Why the U.S. Should Try to Salvage Its Alliance with Turkey, and How It Could

July 26 2019

Recep Tayyip Erdogan’s dictatorial tendencies, his support for Hamas, his passive aid to Islamic State, and his flirtations with Moscow and Tehran have led many in the U.S. to despair of Turkey’s future as an ally. Two weeks ago, the last straw seemed to come when, despite repeated warnings from Washington, Turkey began receiving Russia’s S-400 missile-defense system, designed specifically to shoot down American-made F-35s. To Michael Doran and Peter Rough, however, there are some legitimate grievances behind Ankara’s bad behavior, and moreover the alliance, which dates back to the beginning of the cold war, is too important to sacrifice:

The roots of Turkish disaffection are easy to identify. [They] begin with the failure of the United States to aid Turkey in securing its border during the worst of the Syrian civil war. . . . The United States chose to treat [a series of violations of Turkish territory] more as a disinterested bystander than as the ally of Turkey. The aloof American attitude contrasted sharply with that of Russia, which staunchly supported its Syrian client and aggressively sought to tilt the regional balance of power to its advantage.

The anemic American response gave Erdogan no choice but to address the challenge that Russia posed on the Turkish-Syrian border through bilateral negotiations with Moscow that sidelined the U.S. Even worse, it strengthened the voices of those Turks arguing for a policy of playing Moscow off against Washington. In short, American influence suffered.

Turkey’s S-400 deal is a hedge toward Russia that readies Turkey for the two most likely eventualities. [If] the Americans were to withdraw their forces from Syria before a final settlement to the civil war, then any agreement with Washington would be rendered worthless.

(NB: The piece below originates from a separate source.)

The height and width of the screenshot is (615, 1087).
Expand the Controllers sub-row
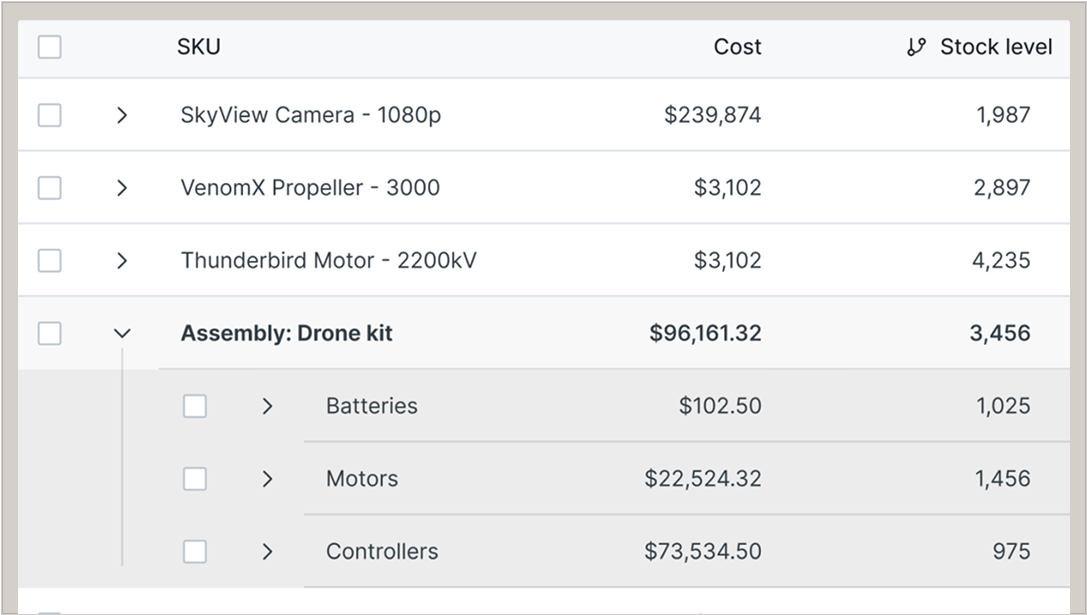click(267, 551)
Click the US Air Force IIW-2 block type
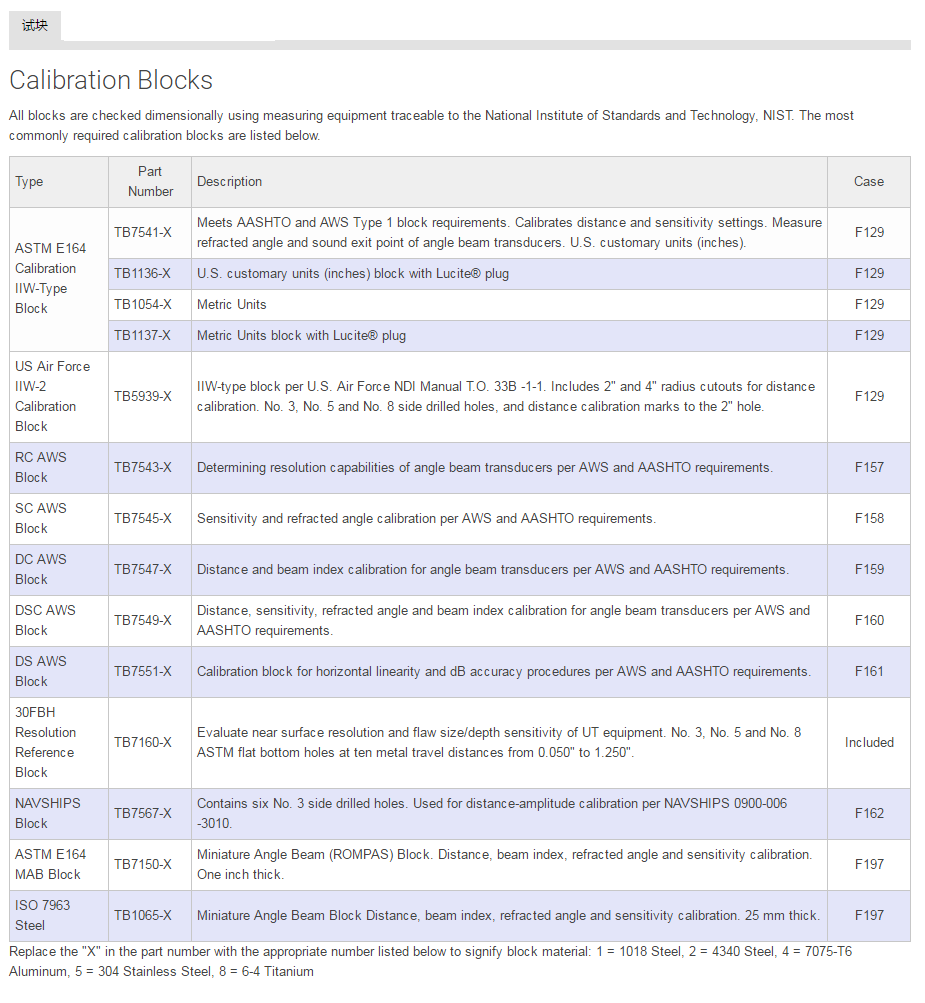 [52, 397]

Russia, in this scenario, would become the main arbiter of a settlement in northeastern Syria. [And] if the Americans, despite their obvious impatience to withdraw from Syria, decide to station forces in the country indefinitely, then Erdogan’s goal is to force Washington to move away from its current [support for Turkey’s Kurdish enemies] and to become more deferential to Ankara. In this scenario, the S-400s will serve as a goad to push the Americans to settle northern Syria on Turkish terms.

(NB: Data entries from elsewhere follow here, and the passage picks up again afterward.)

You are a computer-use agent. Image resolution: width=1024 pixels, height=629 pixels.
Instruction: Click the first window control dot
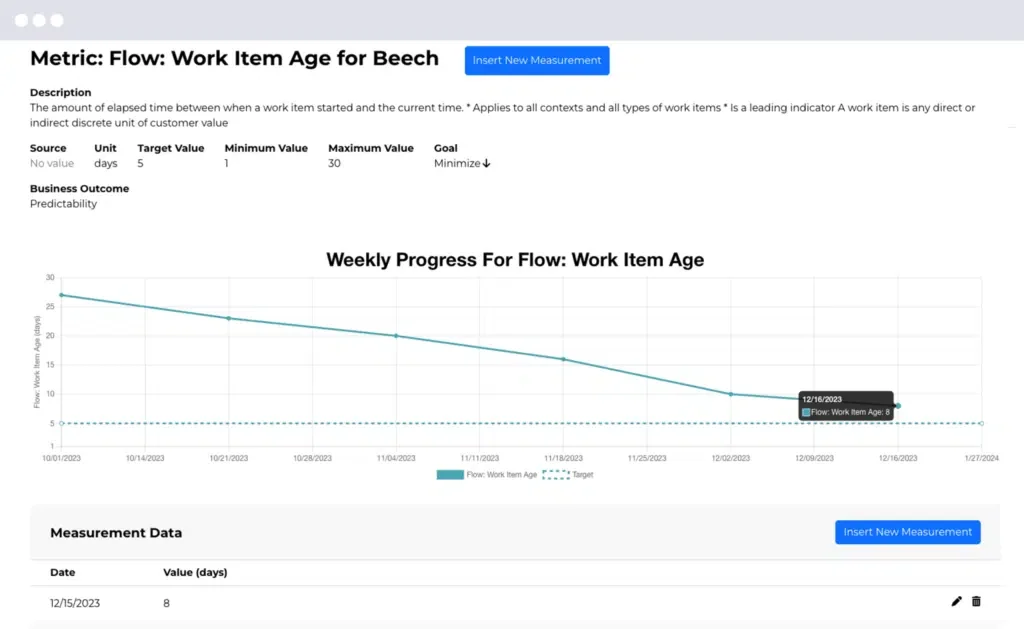click(22, 18)
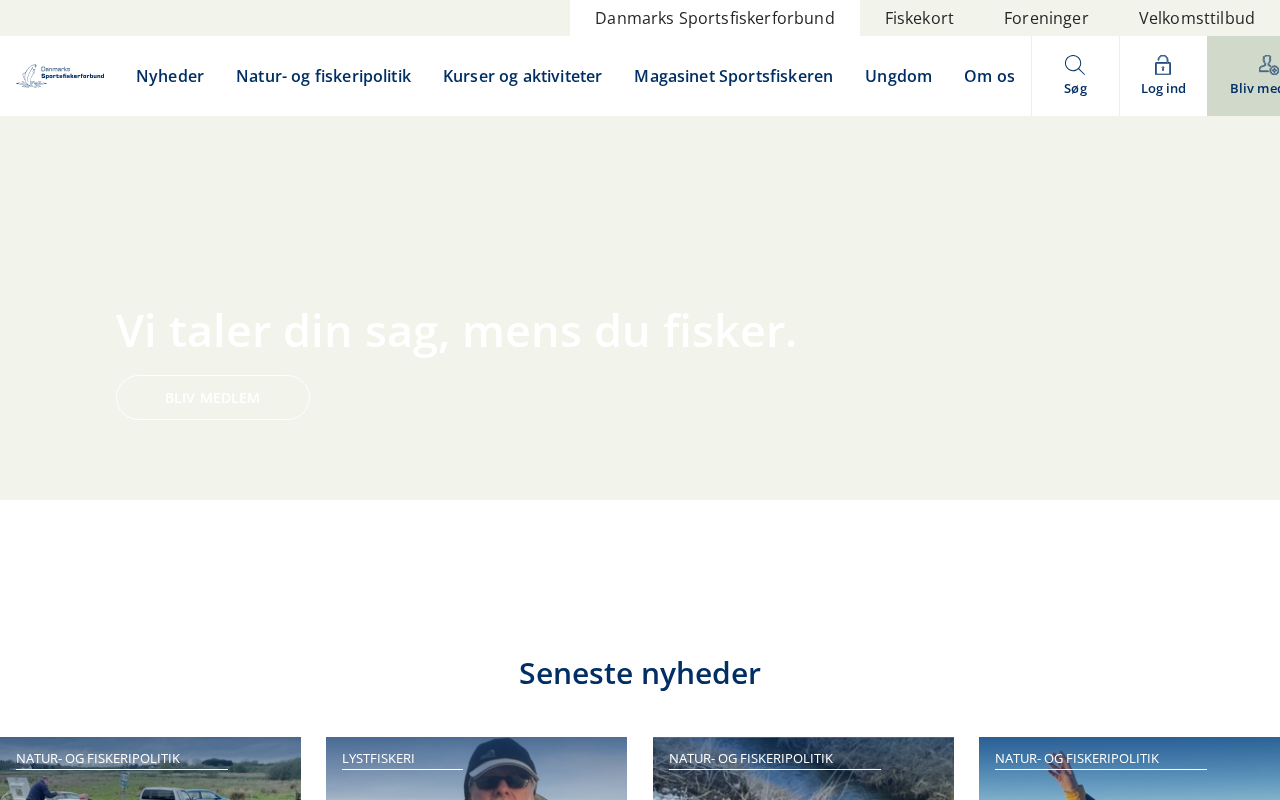Open Natur- og fiskeripolitik menu
The height and width of the screenshot is (800, 1280).
pos(323,76)
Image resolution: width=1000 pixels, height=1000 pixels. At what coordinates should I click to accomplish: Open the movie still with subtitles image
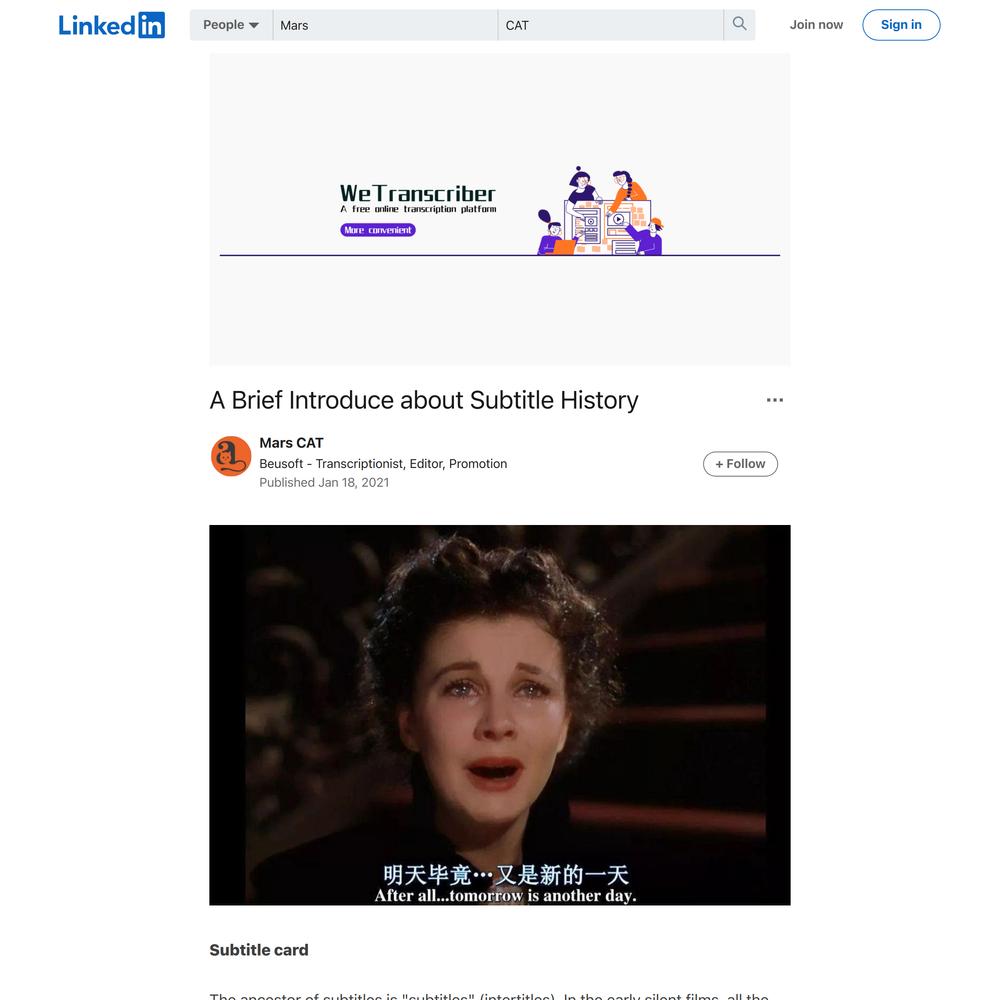(x=499, y=715)
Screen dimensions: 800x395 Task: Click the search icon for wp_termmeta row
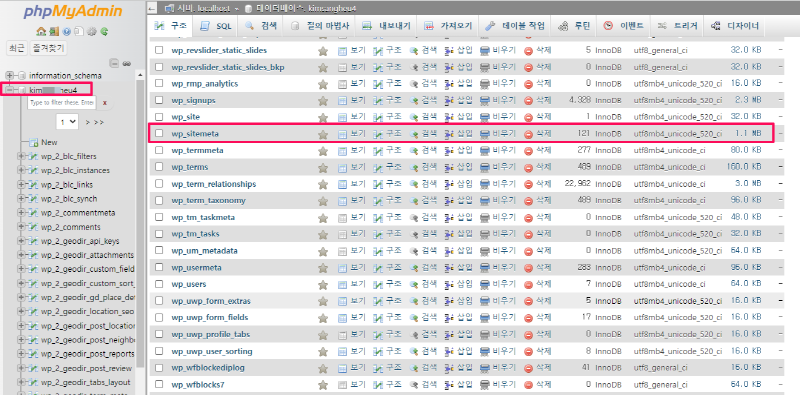pyautogui.click(x=414, y=151)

Russia has made it clear that it is in Syria for good, whereas America looks ever prepared to race for the exits. [U]ntil the U.S. adopts a long-term strategic posture designed to safeguard Turkey’s core interests, Erdogan intends to play Moscow off against Washington.

Arguing that “Turkey is more important than ever” as a bulwark against Middle Eastern disorder, Doran and Rough contend that Washington can be “just tough enough to send the right message” to Erdogan, but “not so tough as to drive the Turks away.”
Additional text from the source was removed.